══ SUPPLIED RECORDS

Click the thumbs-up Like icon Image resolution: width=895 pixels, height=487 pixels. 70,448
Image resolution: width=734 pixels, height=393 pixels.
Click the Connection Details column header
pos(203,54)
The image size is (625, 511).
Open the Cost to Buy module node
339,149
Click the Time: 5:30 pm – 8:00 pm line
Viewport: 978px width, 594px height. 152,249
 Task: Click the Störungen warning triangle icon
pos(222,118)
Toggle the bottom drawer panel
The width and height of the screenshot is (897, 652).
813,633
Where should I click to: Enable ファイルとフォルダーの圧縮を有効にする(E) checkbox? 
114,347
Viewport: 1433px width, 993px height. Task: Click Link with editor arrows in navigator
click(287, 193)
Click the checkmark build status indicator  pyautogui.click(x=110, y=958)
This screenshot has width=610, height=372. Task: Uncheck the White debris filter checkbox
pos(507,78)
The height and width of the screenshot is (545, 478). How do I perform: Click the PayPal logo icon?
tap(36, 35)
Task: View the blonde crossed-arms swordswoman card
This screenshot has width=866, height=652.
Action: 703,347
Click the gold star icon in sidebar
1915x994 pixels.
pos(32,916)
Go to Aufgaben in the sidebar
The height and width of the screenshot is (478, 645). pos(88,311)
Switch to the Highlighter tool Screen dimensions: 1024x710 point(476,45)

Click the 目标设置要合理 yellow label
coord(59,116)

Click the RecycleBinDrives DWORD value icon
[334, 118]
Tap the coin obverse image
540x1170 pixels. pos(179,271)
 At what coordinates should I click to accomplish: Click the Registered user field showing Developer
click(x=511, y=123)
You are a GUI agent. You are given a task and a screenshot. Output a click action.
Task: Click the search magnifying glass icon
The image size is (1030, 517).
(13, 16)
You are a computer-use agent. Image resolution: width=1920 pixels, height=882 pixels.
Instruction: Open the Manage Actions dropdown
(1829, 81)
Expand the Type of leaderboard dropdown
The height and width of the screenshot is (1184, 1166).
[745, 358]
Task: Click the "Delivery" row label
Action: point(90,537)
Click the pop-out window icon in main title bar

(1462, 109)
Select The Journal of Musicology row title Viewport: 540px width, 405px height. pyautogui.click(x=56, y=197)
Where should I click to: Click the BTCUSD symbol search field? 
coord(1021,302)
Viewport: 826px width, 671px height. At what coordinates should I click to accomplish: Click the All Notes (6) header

════

▸ WHAT TO PRODUCE: From the records above, pull out every line containing the word "pyautogui".

▸ EXERCISE SOLUTION:
Click the checkmark build status indicator  pyautogui.click(x=110, y=958)
Select The Journal of Musicology row title Viewport: 540px width, 405px height. pyautogui.click(x=56, y=197)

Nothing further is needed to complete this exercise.